Fri, 04/27/2007 - 3:28pm
mynweb
Posts: 490
Joined: 2006-10-31
reading, writing, talking

first off michael i really like yr poems, a lot of really strong imagery and elliptical rhythm. We scheduled our 1st writing circle for may 8th, so you'll be back by then. we wanted to focus on staring stuff for the first one.

Hannah, i like the idea of online discussion groups. Maybe we could come up with some topics and see who's interested. Also I tried to start an online reading group a while back, that might be cool.

--sarah



Mon, 04/30/2007 - 12:06pm
HannahBarbarian
Posts: 23
Joined: 2007-04-09
reading groups

Sorry for the threadjack, but I really like the idea of online reading/discussion groups- and that could definitely tie into the writing circles, etc, it's all connected, after all.



Sat, 04/28/2007 - 1:03pm
xcriteria
Posts: 92
Joined: 2006-12-04
nice

I don't think I've ever written with kind of imagery Sarah or Michael use... it's cool.

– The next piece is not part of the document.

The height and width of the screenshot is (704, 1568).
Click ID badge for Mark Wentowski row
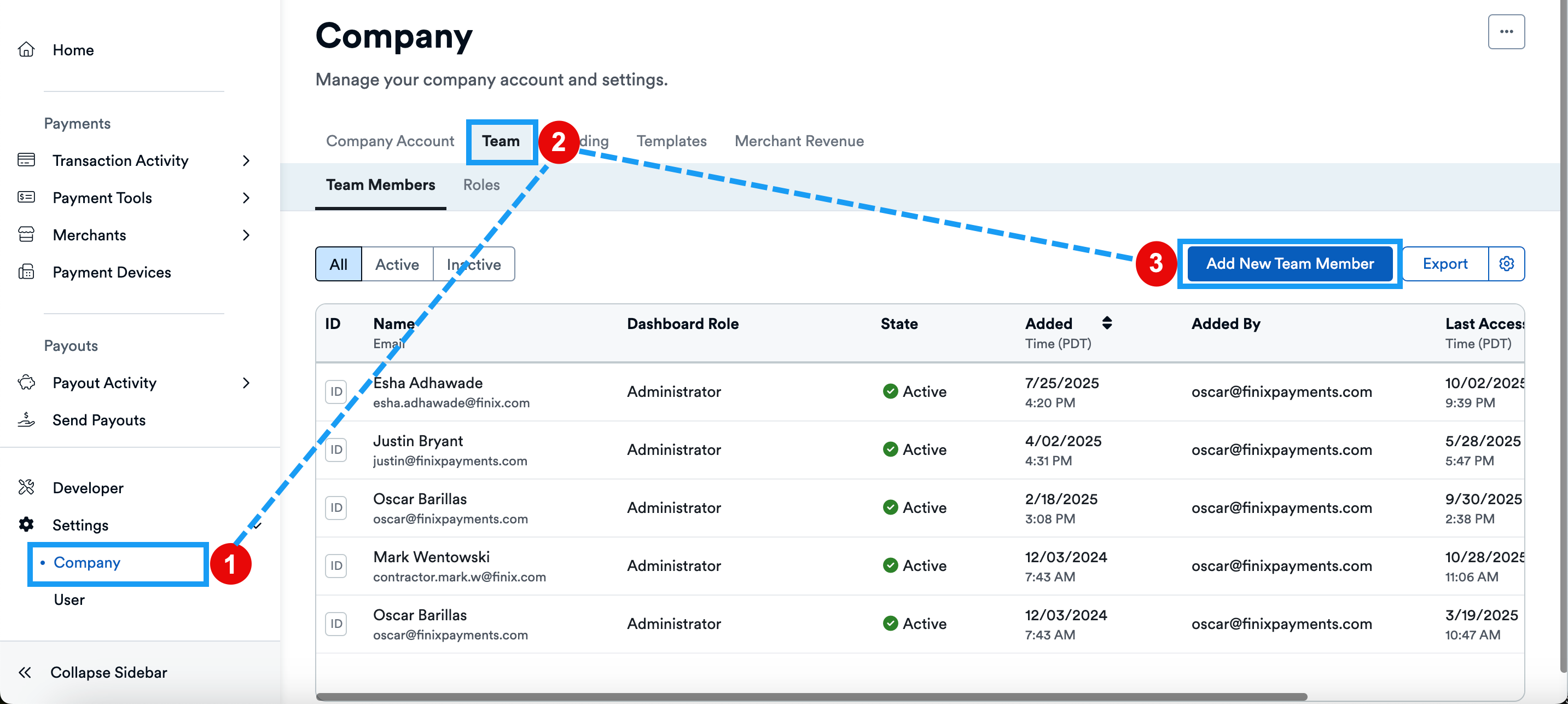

We should definitely have an online component to the group. People could post what they share in the in-person group, and we could post some kind of meeting notes. We could even make the online group private, so only people who subscribe to the group can see. What does everyone think of that?

ti-bak wrote:
A useful practce: I got into a habit of looking up and writing down words I don't understand. Like the nerd I am, I also make it a point to use the word right after I learn it. It helps build my vocabulary. However, I do agree with Brendan that sometimes this knowledge does not render convenience in most conversation.

Since at least several of us are interested in improving our vocabulary (and using it more), maybe we could specifically try to use a wider range of vocabulary in MYN meetings and on the site. I've noticed that in general, vocabulary can be "contagious" in that people tend to pick up some of the language people around them use, without even noticing it.